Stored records
>>>

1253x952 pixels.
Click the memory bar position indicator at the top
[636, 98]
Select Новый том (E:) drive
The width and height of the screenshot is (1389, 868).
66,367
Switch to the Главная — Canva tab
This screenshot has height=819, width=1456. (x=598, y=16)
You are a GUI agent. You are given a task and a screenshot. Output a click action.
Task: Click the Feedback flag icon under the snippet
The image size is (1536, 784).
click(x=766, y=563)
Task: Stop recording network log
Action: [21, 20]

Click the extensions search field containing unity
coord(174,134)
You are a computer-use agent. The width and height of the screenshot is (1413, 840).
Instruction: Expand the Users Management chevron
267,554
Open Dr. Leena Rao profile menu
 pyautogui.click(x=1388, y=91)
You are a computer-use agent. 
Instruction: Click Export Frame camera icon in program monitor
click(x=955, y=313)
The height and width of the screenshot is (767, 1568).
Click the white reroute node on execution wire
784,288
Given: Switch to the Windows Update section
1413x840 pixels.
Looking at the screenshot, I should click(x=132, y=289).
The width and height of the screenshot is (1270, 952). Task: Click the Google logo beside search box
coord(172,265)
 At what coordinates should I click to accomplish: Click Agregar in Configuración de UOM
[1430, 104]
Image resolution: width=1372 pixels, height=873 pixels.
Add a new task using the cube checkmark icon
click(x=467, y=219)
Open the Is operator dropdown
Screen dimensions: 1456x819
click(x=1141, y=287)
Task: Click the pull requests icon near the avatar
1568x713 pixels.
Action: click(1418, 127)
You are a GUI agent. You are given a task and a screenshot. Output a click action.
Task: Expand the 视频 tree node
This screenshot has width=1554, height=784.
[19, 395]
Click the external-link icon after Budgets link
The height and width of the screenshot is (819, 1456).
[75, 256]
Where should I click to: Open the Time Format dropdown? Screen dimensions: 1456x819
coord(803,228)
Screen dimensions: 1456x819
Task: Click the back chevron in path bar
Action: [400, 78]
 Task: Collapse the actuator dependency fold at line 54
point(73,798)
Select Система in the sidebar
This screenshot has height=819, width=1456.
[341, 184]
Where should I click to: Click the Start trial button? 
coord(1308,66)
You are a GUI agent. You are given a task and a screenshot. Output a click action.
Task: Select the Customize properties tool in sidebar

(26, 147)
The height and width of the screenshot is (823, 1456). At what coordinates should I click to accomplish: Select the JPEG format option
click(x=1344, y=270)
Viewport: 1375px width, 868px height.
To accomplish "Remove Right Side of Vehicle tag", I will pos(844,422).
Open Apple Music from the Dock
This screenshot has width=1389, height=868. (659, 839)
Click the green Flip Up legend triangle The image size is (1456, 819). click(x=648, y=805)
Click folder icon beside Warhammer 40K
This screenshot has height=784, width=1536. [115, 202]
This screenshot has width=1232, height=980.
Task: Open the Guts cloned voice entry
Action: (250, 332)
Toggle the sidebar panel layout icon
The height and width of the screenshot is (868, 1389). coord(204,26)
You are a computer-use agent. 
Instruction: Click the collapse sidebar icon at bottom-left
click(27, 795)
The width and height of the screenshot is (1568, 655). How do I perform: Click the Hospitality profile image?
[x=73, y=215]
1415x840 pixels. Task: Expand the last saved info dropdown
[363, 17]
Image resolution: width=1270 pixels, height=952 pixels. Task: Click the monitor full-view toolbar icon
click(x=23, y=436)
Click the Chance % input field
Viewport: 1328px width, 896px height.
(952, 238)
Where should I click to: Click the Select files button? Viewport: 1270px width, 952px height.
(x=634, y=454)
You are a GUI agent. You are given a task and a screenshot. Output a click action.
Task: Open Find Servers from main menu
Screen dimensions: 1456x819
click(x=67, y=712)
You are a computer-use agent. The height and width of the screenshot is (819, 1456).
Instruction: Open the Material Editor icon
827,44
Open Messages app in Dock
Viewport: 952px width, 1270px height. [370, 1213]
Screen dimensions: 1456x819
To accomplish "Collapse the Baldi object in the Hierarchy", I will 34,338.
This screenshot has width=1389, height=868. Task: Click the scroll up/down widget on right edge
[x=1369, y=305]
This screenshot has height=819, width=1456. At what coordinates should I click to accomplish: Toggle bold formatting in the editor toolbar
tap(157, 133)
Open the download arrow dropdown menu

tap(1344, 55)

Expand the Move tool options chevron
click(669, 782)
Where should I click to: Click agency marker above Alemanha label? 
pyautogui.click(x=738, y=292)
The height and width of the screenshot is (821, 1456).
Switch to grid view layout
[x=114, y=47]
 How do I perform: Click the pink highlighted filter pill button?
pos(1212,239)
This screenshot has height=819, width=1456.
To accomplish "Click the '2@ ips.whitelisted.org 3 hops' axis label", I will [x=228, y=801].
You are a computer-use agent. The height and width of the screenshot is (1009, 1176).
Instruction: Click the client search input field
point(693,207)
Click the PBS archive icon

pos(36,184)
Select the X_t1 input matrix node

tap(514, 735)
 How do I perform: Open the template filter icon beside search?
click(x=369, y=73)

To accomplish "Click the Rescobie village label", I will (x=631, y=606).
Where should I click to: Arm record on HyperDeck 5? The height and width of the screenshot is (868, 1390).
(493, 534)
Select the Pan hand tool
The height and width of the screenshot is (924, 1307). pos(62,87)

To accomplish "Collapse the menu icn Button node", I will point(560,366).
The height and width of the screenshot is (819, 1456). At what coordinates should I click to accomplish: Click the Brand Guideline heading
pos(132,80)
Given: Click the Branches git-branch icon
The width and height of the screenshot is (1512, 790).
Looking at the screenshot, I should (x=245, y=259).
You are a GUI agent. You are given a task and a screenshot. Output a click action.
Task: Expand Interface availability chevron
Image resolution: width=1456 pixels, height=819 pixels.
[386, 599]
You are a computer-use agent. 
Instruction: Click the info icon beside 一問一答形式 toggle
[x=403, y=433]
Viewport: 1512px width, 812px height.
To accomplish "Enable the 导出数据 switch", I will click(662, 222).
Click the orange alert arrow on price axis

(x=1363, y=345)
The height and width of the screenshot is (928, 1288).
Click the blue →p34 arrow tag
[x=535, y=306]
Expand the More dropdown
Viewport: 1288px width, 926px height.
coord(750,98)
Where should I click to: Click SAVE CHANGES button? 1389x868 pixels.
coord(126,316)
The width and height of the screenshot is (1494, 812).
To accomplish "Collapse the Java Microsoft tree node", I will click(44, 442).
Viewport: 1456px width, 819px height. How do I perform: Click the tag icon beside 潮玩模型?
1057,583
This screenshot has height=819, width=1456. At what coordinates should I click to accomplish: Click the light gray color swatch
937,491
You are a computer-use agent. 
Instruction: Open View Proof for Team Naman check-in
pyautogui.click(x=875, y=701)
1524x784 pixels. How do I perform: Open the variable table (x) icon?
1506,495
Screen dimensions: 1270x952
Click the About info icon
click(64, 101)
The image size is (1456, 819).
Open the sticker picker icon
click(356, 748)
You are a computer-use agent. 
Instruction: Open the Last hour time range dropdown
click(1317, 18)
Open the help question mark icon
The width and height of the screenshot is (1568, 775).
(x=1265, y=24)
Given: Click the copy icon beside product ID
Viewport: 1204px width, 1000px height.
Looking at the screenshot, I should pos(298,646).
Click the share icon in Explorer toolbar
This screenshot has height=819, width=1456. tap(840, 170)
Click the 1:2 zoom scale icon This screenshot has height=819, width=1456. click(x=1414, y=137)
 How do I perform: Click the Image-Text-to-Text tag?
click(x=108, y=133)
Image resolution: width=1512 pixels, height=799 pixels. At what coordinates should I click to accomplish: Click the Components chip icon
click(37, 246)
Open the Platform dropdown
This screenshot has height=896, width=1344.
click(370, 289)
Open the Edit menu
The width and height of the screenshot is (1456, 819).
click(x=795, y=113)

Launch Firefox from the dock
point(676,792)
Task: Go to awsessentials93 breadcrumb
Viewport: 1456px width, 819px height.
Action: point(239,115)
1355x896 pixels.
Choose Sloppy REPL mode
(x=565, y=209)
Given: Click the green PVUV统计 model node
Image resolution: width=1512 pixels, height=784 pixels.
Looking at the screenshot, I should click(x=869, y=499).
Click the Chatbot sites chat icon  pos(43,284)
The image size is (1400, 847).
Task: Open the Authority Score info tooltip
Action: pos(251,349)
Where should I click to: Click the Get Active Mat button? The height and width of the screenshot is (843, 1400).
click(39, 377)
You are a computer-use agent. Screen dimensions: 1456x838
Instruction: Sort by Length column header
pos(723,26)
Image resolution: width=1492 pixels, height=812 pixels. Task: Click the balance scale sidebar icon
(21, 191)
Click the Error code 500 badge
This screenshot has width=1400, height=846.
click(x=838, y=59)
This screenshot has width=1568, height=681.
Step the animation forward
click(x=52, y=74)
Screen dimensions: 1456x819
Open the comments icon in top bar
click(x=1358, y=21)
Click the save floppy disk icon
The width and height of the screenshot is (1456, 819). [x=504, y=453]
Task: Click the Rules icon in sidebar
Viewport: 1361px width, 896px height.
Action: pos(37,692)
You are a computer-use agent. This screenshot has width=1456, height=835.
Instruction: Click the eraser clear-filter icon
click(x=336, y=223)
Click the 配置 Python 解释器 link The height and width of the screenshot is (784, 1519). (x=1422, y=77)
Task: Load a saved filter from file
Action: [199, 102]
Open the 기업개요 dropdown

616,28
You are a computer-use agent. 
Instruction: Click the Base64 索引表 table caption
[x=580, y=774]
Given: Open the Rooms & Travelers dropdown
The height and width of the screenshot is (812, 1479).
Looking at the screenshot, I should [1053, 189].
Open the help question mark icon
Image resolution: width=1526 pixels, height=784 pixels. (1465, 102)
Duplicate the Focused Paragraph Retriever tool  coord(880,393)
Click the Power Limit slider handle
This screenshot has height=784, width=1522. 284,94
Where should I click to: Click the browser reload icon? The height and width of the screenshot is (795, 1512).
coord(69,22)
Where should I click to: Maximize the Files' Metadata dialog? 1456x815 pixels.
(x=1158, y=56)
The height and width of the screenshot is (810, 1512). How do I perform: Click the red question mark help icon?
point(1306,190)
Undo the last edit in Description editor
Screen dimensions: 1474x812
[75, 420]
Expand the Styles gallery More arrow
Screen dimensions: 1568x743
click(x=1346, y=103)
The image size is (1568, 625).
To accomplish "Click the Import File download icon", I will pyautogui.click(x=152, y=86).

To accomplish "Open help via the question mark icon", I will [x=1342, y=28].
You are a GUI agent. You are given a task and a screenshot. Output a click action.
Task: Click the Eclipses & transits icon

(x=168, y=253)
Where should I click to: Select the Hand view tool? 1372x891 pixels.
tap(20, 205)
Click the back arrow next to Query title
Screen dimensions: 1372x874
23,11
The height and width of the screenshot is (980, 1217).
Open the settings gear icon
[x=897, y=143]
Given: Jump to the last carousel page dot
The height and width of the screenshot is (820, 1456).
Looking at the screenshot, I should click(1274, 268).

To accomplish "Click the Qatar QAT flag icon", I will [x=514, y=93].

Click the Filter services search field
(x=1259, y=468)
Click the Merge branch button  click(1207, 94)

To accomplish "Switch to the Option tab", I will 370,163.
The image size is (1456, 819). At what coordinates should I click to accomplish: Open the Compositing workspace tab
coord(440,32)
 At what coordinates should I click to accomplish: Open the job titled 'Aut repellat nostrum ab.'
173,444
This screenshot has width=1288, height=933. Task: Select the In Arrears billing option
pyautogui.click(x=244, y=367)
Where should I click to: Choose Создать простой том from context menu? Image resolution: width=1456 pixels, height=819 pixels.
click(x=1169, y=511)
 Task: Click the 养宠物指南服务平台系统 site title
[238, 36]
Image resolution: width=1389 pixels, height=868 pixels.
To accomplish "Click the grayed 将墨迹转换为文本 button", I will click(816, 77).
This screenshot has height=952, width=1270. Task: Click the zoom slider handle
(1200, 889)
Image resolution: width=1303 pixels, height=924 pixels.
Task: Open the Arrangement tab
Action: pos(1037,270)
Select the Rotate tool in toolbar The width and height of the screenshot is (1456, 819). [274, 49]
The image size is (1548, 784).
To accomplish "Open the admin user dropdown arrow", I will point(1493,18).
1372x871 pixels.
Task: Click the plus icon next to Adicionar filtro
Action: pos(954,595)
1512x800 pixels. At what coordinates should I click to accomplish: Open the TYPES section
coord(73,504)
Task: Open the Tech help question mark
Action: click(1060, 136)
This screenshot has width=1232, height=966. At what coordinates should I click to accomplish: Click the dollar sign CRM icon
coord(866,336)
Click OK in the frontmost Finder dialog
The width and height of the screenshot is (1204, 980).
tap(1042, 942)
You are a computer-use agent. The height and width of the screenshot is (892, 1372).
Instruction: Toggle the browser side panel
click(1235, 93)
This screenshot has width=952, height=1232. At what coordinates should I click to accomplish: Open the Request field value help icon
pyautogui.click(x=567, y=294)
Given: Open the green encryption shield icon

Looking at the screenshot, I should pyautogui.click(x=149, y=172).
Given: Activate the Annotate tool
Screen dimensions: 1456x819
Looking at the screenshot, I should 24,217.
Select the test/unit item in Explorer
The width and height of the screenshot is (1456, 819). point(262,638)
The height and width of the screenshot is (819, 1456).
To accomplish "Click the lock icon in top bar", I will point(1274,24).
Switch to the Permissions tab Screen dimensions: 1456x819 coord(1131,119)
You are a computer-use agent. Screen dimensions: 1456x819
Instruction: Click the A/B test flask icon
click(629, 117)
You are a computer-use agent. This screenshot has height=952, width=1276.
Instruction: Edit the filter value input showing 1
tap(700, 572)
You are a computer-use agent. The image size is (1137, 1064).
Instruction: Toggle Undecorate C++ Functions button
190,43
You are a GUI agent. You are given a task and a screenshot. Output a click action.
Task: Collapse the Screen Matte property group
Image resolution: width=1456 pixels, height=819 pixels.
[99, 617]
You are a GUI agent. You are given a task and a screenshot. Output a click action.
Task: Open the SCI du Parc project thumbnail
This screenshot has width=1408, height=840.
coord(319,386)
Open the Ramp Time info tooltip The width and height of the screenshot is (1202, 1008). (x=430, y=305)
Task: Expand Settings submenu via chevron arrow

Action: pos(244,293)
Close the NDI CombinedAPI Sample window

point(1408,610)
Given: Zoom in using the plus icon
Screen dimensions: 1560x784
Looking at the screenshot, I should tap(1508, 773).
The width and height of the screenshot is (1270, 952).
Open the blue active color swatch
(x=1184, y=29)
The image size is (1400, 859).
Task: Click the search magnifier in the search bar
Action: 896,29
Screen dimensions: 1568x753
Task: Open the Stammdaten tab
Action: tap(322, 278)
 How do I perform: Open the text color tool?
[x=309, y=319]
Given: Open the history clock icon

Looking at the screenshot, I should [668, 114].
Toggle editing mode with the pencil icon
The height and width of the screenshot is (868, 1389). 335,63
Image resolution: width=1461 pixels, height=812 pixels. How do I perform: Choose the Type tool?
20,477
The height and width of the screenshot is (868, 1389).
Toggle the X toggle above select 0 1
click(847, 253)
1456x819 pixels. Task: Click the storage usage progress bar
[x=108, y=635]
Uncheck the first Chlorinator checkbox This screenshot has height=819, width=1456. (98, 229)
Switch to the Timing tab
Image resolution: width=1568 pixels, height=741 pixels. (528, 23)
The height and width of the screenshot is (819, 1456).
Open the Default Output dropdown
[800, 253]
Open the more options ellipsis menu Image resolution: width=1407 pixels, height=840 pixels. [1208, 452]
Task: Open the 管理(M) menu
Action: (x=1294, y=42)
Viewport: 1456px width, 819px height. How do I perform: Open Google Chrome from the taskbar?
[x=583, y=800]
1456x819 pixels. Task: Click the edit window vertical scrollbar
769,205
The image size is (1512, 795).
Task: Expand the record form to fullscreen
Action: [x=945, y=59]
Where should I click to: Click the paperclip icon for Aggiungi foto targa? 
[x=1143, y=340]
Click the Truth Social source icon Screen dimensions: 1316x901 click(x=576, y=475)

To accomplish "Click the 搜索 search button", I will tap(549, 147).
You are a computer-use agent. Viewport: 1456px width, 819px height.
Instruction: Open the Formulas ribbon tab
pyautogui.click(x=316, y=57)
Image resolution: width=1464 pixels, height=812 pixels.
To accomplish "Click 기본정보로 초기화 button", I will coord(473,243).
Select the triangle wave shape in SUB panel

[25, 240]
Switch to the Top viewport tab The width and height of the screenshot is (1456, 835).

<<<

- [Work instruction]: From the records above, return each line that has the string "branch".

- [Solution for this exercise]:
Given: Click the Branches git-branch icon
Click the Merge branch button  click(1207, 94)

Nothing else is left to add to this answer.